III. Quantum Safe vs. Quantum Secure: The Critical Difference
Quantum-safe solutions are cryptographic systems that, at present, are resistant to attacks from both classical and quantum computers. This resistance is based on the current understanding of mathematical problems deemed challenging to solve, even with the powerful capabilities of quantum computers. Notably, the term “resistant” implies that while no known methods to break these systems exist, future discoveries could reveal vulnerabilities. In fact, some algorithms that were initially considered resistant, such as the Rainbow, a round 3 candidate [https://eprint.iacr.org/2022/214], and SIKE, a round 4 candidate [https://www.schneier.com/blog/archives/2022/08/sike-broken.html], have been broken by classical computers. There is also ongoing research to improve quantum algorithms, like Grover’s, which could potentially weaken symmetric encryption [https://www.eurekalert.org/news-releases/959749].
Quantum-secure solutions, on the other hand, are designed to provide encryption that cannot be decrypted by any computer, including quantum ones. These solutions use a one-time pad (OTP) technique, where the encryption key is the same size as the data being encrypted. If the encryption key uses true random numbers derived from measurements of quantum sources, then it is computationally impossible to predict the key, rendering the system quantum-secure.

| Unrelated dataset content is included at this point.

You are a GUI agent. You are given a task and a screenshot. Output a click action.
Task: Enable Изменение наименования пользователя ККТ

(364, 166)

Understanding the distinction between quantum-safe and quantum-secure is crucial. While quantum-safe solutions offer adequate security, they may not be future-proof against advancements in quantum computing and algorithmic research. In contrast, quantum-secure solutions are designed to withstand the anticipated evolution of quantum technology, promising enduring security. The importance of quantum-secure solutions becomes particularly evident when protecting critical and long-term data, which must remain confidential for decades to come.
IV. Securing against quantum attacks – mitigating harvest now decrypt later
Understanding quantum security is essential in mitigating the risk of quantum attacks. The primary attack vector, known as “harvest now, decrypt later,” involves adversaries collecting encrypted data today for later decryption. Once asymmetric encryption, which is currently not quantum-safe, is broken, session keys and symmetric keys will be exposed. Therefore, mitigation involves either using quantum-secure encryption or eliminating the transmission of encryption keys altogether.

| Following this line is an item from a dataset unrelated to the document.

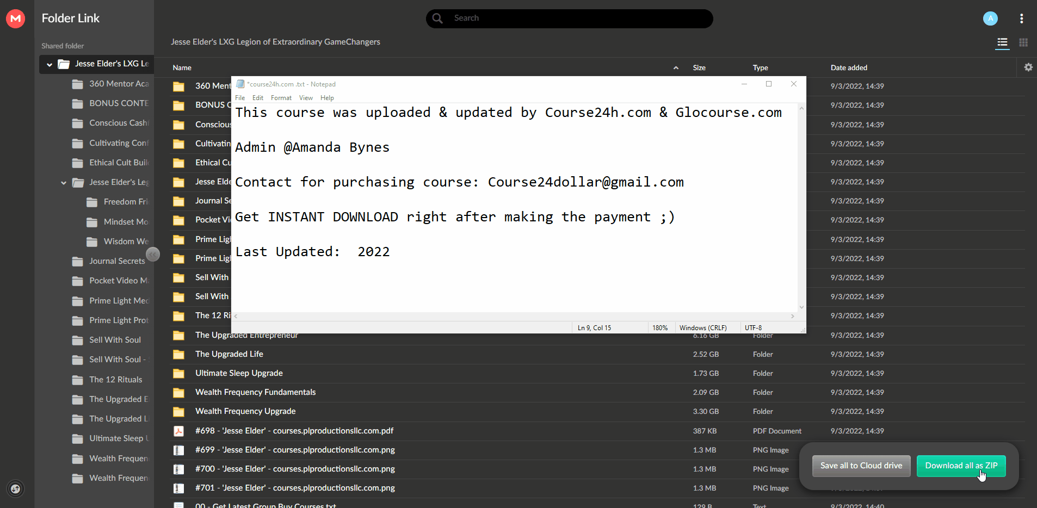Collapse sidebar with the double-arrow handle
The width and height of the screenshot is (1037, 508).
[153, 254]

It’s essential to clear up a common misconception at this point: While AES is often touted as quantum-safe, the security of AES often hinges on the RSA mechanism — a type of asymmetric encryption — used to distribute its keys, which is not quantum-safe. If an AES key is delivered via RSA, the security of the AES encryption is only as strong as that of the RSA delivery mechanism. In a harvest now, decrypt later attack scenario, any harvested data that was encrypted using RSA can be decrypted later, exposing all AES keys in the process. This is at the heart of the quantum risk.
To learn more about the various aspects of quantum risk, you may refer to our comprehensive six-part blog series [https://www.qrypt.com/resources/?postCategory=Quantum+Risk].
V. Conclusion
As we brace for a quantum computing revolution, the importance of understanding quantum cryptography basics and their real-world implications cannot be overstated. Quantum-safe solutions offer a higher level of security. However, quantum-secure solutions, with their mathematically proven unbreakability, stand out as the ideal choice for protecting critical and long-term data.
In our next blog post in this Quantum-Security Essentials series, we will delve deeper into the tools for quantum security, spotlighting quantum random number generation and quantum-secure key generation. Stay tuned as we unravel more about the fascinating world of quantum security.
To learn more, sign up for our newsletter on our home page or contact our sales team at info@qrypt.com.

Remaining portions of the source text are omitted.